REPUBLIKA.CO.ID, JAKARTA/SINGAPORE - Underneath the benign headline inflation figure, price pressures are building. January's inflation picked up month-on-month, and core prices remained elevated.
The government now sees output of rice, the country's staple grain, falling well below a targeted 72 million tonnes in 2012 because of wet weather and crop disease, an admission that is likely to lead to further rice imports and higher prices.
Add in higher electricity tariffs, expected in April, and inflation could pick up to 5.5 percent, said David Sumual, an economist with Bank Central Asia, Indonesia's largest consumer bank. If the government also raises fuel prices or cuts subsidies -- something the IMF has long advocated to ease budgetary strain and reduce economic distortions -- inflation could spike above 6 percent.
"In this case there could be a hike later this year," Sumual said. Indonesia's inflation-fighting efforts were "helped last year by lower commodity prices in the third and fourth quarter -- external factors, not BI's control of the money supply. That helped keep inflation low."
With Brent crude oil trading at $116 per barrel despite a sluggish global economic outlook, BI probably can't count on falling commodity prices for help this time.
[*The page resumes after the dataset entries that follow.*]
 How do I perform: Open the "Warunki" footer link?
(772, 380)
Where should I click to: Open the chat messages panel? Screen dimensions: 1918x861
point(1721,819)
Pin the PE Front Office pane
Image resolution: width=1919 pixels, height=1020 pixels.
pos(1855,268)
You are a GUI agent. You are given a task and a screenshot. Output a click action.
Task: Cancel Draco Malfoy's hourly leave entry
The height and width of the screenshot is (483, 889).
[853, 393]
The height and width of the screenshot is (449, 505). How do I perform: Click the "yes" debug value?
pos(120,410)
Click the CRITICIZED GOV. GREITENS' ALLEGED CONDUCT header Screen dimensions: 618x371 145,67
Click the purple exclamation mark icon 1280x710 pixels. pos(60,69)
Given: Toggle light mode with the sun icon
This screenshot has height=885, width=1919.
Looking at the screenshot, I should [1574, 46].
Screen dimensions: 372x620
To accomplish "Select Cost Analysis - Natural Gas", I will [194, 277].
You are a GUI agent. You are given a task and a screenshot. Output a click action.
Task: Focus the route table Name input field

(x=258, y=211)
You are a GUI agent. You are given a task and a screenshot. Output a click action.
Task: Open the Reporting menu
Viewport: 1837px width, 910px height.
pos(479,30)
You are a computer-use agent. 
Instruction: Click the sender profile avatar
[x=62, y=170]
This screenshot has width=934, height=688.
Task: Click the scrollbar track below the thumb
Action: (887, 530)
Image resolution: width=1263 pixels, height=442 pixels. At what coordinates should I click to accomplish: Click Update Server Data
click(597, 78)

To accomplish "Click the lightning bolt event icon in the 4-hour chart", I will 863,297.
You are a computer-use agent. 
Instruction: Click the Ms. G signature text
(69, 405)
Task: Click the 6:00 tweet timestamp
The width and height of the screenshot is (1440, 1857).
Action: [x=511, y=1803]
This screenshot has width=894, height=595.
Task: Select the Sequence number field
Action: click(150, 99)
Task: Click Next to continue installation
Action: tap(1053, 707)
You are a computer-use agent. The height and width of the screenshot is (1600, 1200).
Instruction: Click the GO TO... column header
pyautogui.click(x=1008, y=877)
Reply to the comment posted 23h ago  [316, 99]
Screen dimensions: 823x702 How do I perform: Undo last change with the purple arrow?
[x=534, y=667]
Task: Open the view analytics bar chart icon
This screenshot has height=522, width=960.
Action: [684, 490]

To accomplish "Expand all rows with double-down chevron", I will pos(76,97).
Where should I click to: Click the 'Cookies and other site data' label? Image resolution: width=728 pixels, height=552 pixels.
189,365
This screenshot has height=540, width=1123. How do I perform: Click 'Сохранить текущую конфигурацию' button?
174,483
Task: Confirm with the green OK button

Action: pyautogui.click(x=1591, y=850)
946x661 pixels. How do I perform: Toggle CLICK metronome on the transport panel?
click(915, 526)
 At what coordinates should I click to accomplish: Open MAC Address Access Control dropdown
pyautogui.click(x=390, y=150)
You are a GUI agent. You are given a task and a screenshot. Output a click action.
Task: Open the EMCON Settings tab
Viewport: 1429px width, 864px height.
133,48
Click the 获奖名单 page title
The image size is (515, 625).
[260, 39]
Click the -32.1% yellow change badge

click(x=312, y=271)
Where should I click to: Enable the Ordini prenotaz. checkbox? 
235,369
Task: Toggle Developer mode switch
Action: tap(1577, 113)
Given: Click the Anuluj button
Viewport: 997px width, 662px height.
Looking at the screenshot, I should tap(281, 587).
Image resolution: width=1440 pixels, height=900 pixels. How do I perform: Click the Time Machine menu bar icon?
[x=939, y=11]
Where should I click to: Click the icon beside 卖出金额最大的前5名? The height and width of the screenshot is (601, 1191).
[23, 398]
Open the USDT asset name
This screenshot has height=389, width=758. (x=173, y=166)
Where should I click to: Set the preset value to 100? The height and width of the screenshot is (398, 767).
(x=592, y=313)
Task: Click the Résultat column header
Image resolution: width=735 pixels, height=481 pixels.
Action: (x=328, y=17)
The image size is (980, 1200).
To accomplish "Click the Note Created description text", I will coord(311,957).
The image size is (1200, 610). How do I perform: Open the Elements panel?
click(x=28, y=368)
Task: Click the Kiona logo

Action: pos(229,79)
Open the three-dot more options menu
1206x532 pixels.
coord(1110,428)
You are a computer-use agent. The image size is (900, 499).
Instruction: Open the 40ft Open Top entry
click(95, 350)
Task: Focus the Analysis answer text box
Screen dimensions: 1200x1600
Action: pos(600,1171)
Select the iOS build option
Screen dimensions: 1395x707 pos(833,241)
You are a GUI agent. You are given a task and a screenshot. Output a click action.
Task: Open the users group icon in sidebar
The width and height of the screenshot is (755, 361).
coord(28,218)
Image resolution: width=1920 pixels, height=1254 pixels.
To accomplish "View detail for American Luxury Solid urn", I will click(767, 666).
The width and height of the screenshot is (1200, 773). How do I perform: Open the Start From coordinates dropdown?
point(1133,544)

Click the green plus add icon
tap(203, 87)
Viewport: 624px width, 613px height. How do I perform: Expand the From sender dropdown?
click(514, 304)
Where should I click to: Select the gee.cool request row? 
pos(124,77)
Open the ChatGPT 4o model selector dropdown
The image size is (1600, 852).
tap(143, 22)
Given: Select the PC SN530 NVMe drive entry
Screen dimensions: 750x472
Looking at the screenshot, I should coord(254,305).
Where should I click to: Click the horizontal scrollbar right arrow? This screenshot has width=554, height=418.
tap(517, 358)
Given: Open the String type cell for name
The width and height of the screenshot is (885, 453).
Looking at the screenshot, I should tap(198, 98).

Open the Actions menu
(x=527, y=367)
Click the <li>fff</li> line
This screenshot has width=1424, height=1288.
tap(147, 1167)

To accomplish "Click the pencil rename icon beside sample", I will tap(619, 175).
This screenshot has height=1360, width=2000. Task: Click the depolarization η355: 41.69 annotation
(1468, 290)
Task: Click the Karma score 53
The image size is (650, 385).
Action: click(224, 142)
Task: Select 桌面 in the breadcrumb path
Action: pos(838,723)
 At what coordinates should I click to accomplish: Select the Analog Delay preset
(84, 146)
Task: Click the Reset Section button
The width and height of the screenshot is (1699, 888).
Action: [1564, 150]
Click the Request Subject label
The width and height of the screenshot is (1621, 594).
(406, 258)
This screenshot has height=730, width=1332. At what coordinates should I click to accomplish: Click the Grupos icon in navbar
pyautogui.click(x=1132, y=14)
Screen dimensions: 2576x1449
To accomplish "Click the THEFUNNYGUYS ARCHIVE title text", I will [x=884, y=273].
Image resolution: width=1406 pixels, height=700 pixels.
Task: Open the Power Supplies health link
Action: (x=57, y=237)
HSBC's Eskesen thinks BI will stick with its dovish tone at Thursday's meeting, focusing on downside risk to the economy rather than the threat of rising inflation.
Part of the reason for that view is BI's belief that the economy can safely grow at a rate well above 6 percent a year without overheating and generating too much inflation. Eskesen thinks potential growth is only slightly above 6 percent because Indonesia is still plagued by poor infrastructure and other bottlenecks that make it difficult to do business there.
He expects another 50 basis points in rate cuts in the first half of the year, but thinks this would be a policy mistake that only stokes inflation in the second half of the year. "They should not have cut in the first place," he said.